Anhaltende Arbeitsplatzsorgen schlagen sich auch auf das Vertrauen der US-Verbraucher in die Wirtschaft ihres Landes nieder. Aber die Zuversicht für künftige Perspektiven wächst.

HB NEW YORK. Der vom privaten Forschungsinstitut Conference Board ermittelte Index sank auf 91,3 von revidiert 92,5 Punkten im November, wie das Institut am Dienstag mitteilte. Analysten hatten im Schnitt einen etwas geringeren Rückgang auf 91,5 Punkte erwartet. „Die Sorgen um die Arbeitsplätze halten an“, sagte Conference-Board-Experte Lynn Franco.
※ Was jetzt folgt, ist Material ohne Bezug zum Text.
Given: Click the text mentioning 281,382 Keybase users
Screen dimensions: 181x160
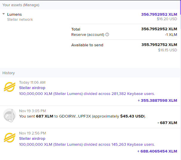Looking at the screenshot, I should click(87, 94).
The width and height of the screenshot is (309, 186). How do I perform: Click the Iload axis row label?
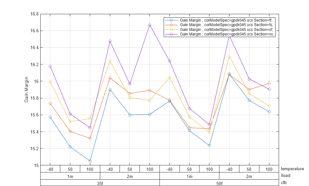pyautogui.click(x=286, y=176)
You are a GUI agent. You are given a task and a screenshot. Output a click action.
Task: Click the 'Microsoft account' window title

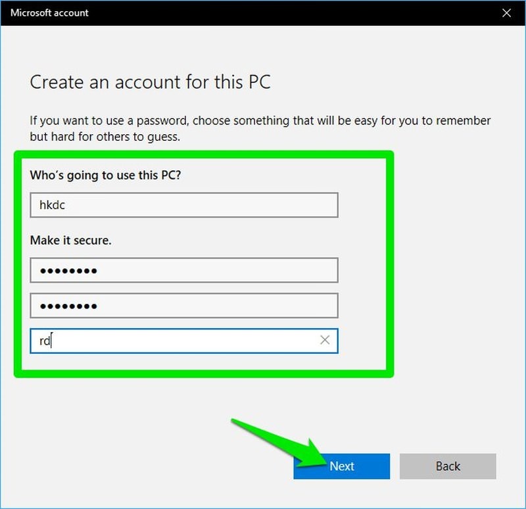tap(49, 12)
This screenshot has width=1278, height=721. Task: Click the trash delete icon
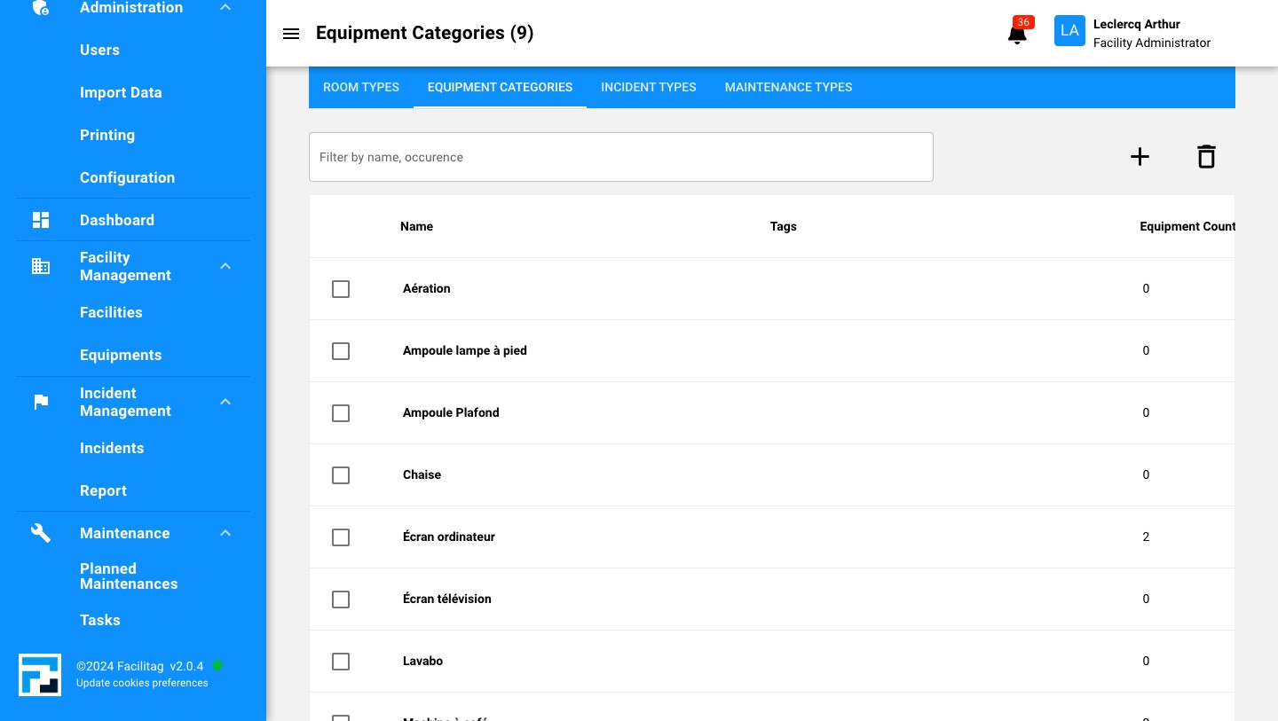(1206, 157)
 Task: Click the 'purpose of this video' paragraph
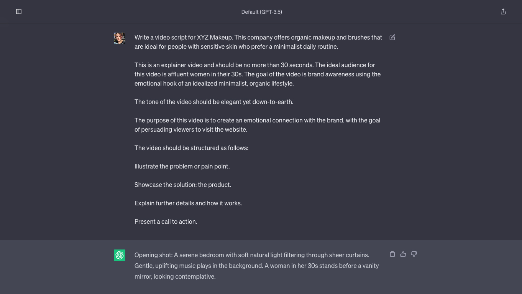click(x=257, y=125)
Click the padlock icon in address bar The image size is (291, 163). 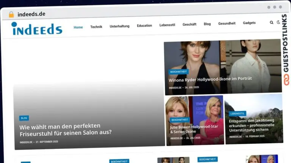coord(11,14)
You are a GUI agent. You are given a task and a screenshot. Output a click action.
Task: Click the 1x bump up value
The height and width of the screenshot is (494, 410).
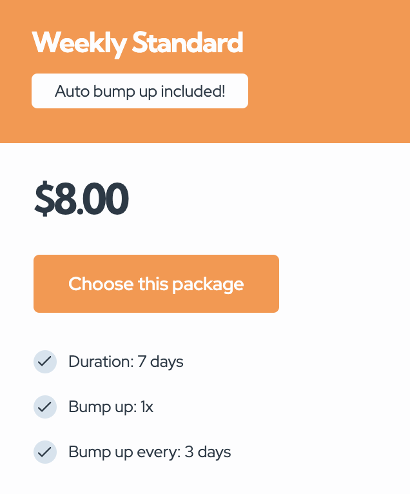click(146, 407)
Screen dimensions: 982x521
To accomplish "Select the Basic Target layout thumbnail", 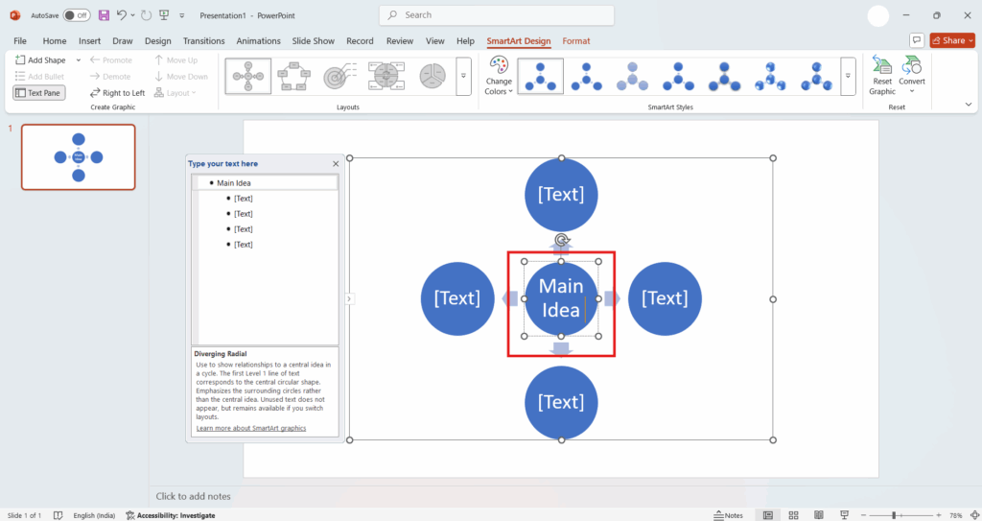I will [x=338, y=76].
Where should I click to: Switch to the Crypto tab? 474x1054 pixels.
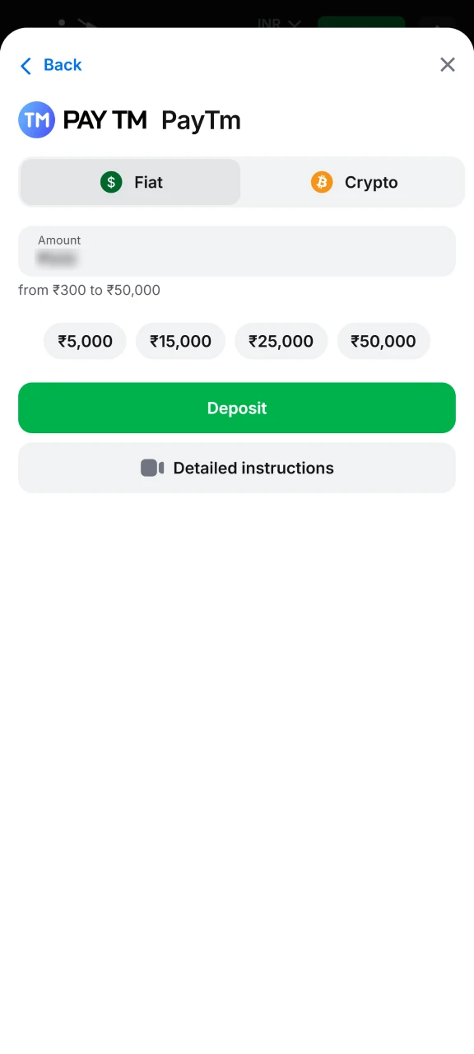354,182
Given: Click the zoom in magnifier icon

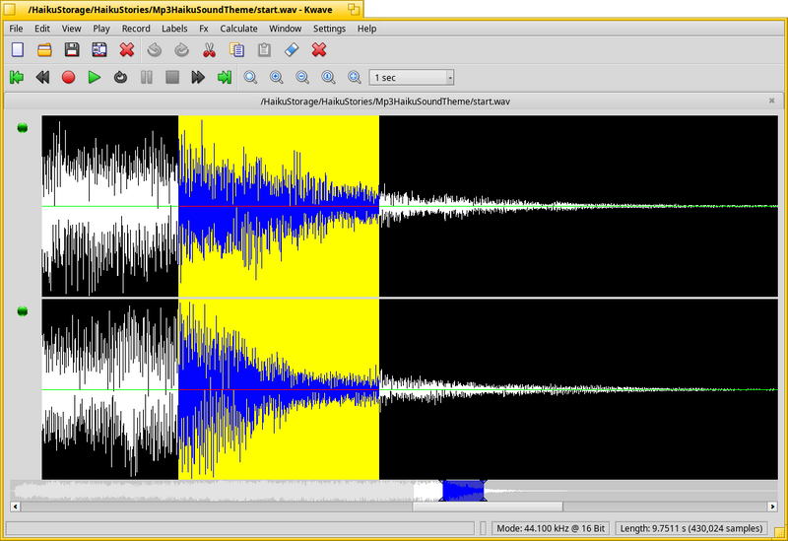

Der Anteil der Verbraucher, die es als schwierig bezeichneten, eine Stelle zu bekommen, stieg auf 32,6 (November 29,6) Prozent. Demzufolge fiel auch der Index der gegenwärtigen Bedingungen auf 73,9 (81,0) Zähler. Dagegen wuchs die Zuversicht, was die künftigen Perspektiven angeht. Der Erwartungsindex kletterte den Angaben zufolge auf 102,9 (100,1) Zähler.

Der Verbrauchervertrauensindex gilt als wichtiger Indikator für die künftige Entwicklung der Konsumausgaben, die rund zwei Drittel der US-Wirtschaftsleistung ausmachen.